Start Given information

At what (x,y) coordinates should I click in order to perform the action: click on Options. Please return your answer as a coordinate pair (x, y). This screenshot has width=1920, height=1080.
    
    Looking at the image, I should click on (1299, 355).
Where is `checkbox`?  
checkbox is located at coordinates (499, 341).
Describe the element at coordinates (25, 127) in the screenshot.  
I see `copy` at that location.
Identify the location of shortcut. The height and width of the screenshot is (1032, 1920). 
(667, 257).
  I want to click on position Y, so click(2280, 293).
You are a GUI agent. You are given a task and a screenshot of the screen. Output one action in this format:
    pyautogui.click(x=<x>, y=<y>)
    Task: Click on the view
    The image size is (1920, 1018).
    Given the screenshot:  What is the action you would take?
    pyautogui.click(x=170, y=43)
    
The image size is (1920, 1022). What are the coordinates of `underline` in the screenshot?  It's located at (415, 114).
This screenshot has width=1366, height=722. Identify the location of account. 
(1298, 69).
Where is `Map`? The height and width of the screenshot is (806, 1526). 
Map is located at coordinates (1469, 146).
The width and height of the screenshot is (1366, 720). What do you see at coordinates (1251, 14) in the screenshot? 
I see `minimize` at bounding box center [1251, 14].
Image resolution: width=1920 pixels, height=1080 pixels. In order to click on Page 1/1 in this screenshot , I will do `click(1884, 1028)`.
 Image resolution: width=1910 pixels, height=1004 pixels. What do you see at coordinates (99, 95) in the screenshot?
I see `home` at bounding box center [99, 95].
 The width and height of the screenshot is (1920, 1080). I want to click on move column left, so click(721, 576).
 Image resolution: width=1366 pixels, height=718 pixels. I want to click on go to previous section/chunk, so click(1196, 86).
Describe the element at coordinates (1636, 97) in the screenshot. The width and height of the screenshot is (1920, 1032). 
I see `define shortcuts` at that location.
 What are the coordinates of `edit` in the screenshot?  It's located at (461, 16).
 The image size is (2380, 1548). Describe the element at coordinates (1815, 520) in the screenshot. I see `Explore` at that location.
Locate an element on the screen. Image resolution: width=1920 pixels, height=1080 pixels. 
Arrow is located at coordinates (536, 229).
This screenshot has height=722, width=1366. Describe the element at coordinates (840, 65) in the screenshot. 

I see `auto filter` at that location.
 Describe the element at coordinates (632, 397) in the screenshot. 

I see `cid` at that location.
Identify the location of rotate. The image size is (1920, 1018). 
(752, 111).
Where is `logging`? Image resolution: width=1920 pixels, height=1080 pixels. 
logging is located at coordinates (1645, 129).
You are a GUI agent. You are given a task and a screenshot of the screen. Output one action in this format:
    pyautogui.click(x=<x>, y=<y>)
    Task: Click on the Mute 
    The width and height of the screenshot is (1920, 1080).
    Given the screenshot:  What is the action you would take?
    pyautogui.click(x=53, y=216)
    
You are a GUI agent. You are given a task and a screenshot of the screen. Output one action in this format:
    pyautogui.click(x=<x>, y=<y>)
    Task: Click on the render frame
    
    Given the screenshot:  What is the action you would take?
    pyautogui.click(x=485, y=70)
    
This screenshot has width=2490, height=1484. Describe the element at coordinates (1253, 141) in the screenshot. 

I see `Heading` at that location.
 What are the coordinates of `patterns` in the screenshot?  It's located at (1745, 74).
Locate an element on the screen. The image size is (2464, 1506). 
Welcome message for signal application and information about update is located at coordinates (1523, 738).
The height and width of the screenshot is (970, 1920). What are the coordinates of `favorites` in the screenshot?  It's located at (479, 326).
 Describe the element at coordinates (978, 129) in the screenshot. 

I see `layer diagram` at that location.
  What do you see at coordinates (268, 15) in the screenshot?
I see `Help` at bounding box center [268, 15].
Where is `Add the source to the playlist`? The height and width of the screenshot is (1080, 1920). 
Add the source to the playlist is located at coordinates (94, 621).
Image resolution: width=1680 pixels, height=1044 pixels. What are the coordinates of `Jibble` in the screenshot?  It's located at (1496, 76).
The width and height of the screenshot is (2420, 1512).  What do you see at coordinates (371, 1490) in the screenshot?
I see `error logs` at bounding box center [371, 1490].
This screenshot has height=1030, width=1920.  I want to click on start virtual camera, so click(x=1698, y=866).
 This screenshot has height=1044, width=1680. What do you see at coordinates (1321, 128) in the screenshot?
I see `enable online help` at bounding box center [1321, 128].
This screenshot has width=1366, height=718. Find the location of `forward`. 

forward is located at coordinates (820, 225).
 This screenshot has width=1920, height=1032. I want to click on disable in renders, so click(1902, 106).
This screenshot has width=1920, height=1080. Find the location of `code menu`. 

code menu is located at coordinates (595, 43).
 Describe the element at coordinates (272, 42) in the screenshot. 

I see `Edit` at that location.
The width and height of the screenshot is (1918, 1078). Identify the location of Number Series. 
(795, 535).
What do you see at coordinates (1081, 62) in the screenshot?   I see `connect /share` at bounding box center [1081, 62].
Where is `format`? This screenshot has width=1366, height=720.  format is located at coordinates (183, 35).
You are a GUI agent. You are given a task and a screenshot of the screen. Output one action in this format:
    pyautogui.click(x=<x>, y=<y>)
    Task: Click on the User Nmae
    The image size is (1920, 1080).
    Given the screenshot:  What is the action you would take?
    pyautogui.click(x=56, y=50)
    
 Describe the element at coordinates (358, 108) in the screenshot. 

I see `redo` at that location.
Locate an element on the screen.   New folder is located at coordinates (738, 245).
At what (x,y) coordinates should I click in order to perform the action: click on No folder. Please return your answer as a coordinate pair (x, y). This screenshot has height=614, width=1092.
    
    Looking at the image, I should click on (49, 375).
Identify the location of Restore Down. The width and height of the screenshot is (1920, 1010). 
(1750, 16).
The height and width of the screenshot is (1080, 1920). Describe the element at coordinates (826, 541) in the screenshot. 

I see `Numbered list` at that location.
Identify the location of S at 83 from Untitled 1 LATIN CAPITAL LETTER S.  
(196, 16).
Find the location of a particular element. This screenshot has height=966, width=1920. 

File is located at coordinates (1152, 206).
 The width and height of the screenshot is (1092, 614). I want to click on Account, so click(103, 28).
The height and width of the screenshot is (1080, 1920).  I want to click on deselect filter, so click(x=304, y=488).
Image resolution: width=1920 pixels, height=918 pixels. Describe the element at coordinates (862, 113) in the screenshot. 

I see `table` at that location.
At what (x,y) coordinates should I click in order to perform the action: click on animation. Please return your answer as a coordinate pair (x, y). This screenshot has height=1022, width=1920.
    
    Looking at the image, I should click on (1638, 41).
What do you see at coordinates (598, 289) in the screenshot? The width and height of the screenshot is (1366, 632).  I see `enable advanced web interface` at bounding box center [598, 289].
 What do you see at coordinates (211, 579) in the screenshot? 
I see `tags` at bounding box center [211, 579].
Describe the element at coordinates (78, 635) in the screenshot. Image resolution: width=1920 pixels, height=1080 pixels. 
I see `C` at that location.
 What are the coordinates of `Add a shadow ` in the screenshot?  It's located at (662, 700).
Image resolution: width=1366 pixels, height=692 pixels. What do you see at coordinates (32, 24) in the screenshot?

End Given information

■ **Set problem**:
Reproduce every item above word for word.

■ **Finished task**:
At what (x,y) coordinates should I click in order to perform the action: click on Options. Please return your answer as a coordinate pair (x, y). This screenshot has width=1920, height=1080.
    
    Looking at the image, I should click on (1299, 355).
Where is `checkbox`?  
checkbox is located at coordinates (499, 341).
Describe the element at coordinates (25, 127) in the screenshot.  
I see `copy` at that location.
Identify the location of shortcut. The height and width of the screenshot is (1032, 1920). 
(667, 257).
  I want to click on position Y, so click(2280, 293).
You are a GUI agent. You are given a task and a screenshot of the screen. Output one action in this format:
    pyautogui.click(x=<x>, y=<y>)
    Task: Click on the view
    The image size is (1920, 1018).
    Given the screenshot:  What is the action you would take?
    pyautogui.click(x=170, y=43)
    
The image size is (1920, 1022). What are the coordinates of `underline` in the screenshot?  It's located at (415, 114).
This screenshot has width=1366, height=722. Identify the location of account. 
(1298, 69).
Where is `Map`? The height and width of the screenshot is (806, 1526). 
Map is located at coordinates (1469, 146).
The width and height of the screenshot is (1366, 720). What do you see at coordinates (1251, 14) in the screenshot? 
I see `minimize` at bounding box center [1251, 14].
Image resolution: width=1920 pixels, height=1080 pixels. In order to click on Page 1/1 in this screenshot , I will do `click(1884, 1028)`.
 Image resolution: width=1910 pixels, height=1004 pixels. What do you see at coordinates (99, 95) in the screenshot?
I see `home` at bounding box center [99, 95].
 The width and height of the screenshot is (1920, 1080). I want to click on move column left, so click(721, 576).
 Image resolution: width=1366 pixels, height=718 pixels. I want to click on go to previous section/chunk, so click(1196, 86).
Describe the element at coordinates (1636, 97) in the screenshot. The width and height of the screenshot is (1920, 1032). 
I see `define shortcuts` at that location.
 What are the coordinates of `edit` in the screenshot?  It's located at (461, 16).
 The image size is (2380, 1548). Describe the element at coordinates (1815, 520) in the screenshot. I see `Explore` at that location.
Locate an element on the screen. Image resolution: width=1920 pixels, height=1080 pixels. 
Arrow is located at coordinates (536, 229).
This screenshot has height=722, width=1366. Describe the element at coordinates (840, 65) in the screenshot. 

I see `auto filter` at that location.
 Describe the element at coordinates (632, 397) in the screenshot. 

I see `cid` at that location.
Identify the location of rotate. The image size is (1920, 1018). 
(752, 111).
Where is `logging`? Image resolution: width=1920 pixels, height=1080 pixels. 
logging is located at coordinates (1645, 129).
You are a GUI agent. You are given a task and a screenshot of the screen. Output one action in this format:
    pyautogui.click(x=<x>, y=<y>)
    Task: Click on the Mute 
    The width and height of the screenshot is (1920, 1080).
    Given the screenshot:  What is the action you would take?
    pyautogui.click(x=53, y=216)
    
You are a GUI agent. You are given a task and a screenshot of the screen. Output one action in this format:
    pyautogui.click(x=<x>, y=<y>)
    Task: Click on the render frame
    
    Given the screenshot:  What is the action you would take?
    pyautogui.click(x=485, y=70)
    
This screenshot has width=2490, height=1484. Describe the element at coordinates (1253, 141) in the screenshot. 

I see `Heading` at that location.
 What are the coordinates of `patterns` in the screenshot?  It's located at (1745, 74).
Locate an element on the screen. The image size is (2464, 1506). 
Welcome message for signal application and information about update is located at coordinates (1523, 738).
The height and width of the screenshot is (970, 1920). What are the coordinates of `favorites` in the screenshot?  It's located at (479, 326).
 Describe the element at coordinates (978, 129) in the screenshot. 

I see `layer diagram` at that location.
  What do you see at coordinates (268, 15) in the screenshot?
I see `Help` at bounding box center [268, 15].
Where is `Add the source to the playlist`? The height and width of the screenshot is (1080, 1920). 
Add the source to the playlist is located at coordinates (94, 621).
Image resolution: width=1680 pixels, height=1044 pixels. What are the coordinates of `Jibble` in the screenshot?  It's located at (1496, 76).
The width and height of the screenshot is (2420, 1512).  What do you see at coordinates (371, 1490) in the screenshot?
I see `error logs` at bounding box center [371, 1490].
This screenshot has height=1030, width=1920.  I want to click on start virtual camera, so click(x=1698, y=866).
 This screenshot has height=1044, width=1680. What do you see at coordinates (1321, 128) in the screenshot?
I see `enable online help` at bounding box center [1321, 128].
This screenshot has width=1366, height=718. Find the location of `forward`. 

forward is located at coordinates (820, 225).
 This screenshot has width=1920, height=1032. I want to click on disable in renders, so click(1902, 106).
This screenshot has width=1920, height=1080. Find the location of `code menu`. 

code menu is located at coordinates (595, 43).
 Describe the element at coordinates (272, 42) in the screenshot. 

I see `Edit` at that location.
The width and height of the screenshot is (1918, 1078). Identify the location of Number Series. 
(795, 535).
What do you see at coordinates (1081, 62) in the screenshot?   I see `connect /share` at bounding box center [1081, 62].
Where is `format`? This screenshot has width=1366, height=720.  format is located at coordinates (183, 35).
You are a GUI agent. You are given a task and a screenshot of the screen. Output one action in this format:
    pyautogui.click(x=<x>, y=<y>)
    Task: Click on the User Nmae
    The image size is (1920, 1080).
    Given the screenshot:  What is the action you would take?
    pyautogui.click(x=56, y=50)
    
 Describe the element at coordinates (358, 108) in the screenshot. 

I see `redo` at that location.
Locate an element on the screen.   New folder is located at coordinates (738, 245).
At what (x,y) coordinates should I click in order to perform the action: click on No folder. Please return your answer as a coordinate pair (x, y). This screenshot has height=614, width=1092.
    
    Looking at the image, I should click on (49, 375).
Identify the location of Restore Down. The width and height of the screenshot is (1920, 1010). 
(1750, 16).
The height and width of the screenshot is (1080, 1920). Describe the element at coordinates (826, 541) in the screenshot. 

I see `Numbered list` at that location.
Identify the location of S at 83 from Untitled 1 LATIN CAPITAL LETTER S.  
(196, 16).
Find the location of a particular element. This screenshot has height=966, width=1920. 

File is located at coordinates (1152, 206).
 The width and height of the screenshot is (1092, 614). I want to click on Account, so click(103, 28).
The height and width of the screenshot is (1080, 1920).  I want to click on deselect filter, so click(x=304, y=488).
Image resolution: width=1920 pixels, height=918 pixels. Describe the element at coordinates (862, 113) in the screenshot. 

I see `table` at that location.
At what (x,y) coordinates should I click in order to perform the action: click on animation. Please return your answer as a coordinate pair (x, y). This screenshot has height=1022, width=1920.
    
    Looking at the image, I should click on (1638, 41).
What do you see at coordinates (598, 289) in the screenshot? The width and height of the screenshot is (1366, 632).  I see `enable advanced web interface` at bounding box center [598, 289].
 What do you see at coordinates (211, 579) in the screenshot? 
I see `tags` at bounding box center [211, 579].
Describe the element at coordinates (78, 635) in the screenshot. Image resolution: width=1920 pixels, height=1080 pixels. 
I see `C` at that location.
 What are the coordinates of `Add a shadow ` in the screenshot?  It's located at (662, 700).
Image resolution: width=1366 pixels, height=692 pixels. What do you see at coordinates (32, 24) in the screenshot?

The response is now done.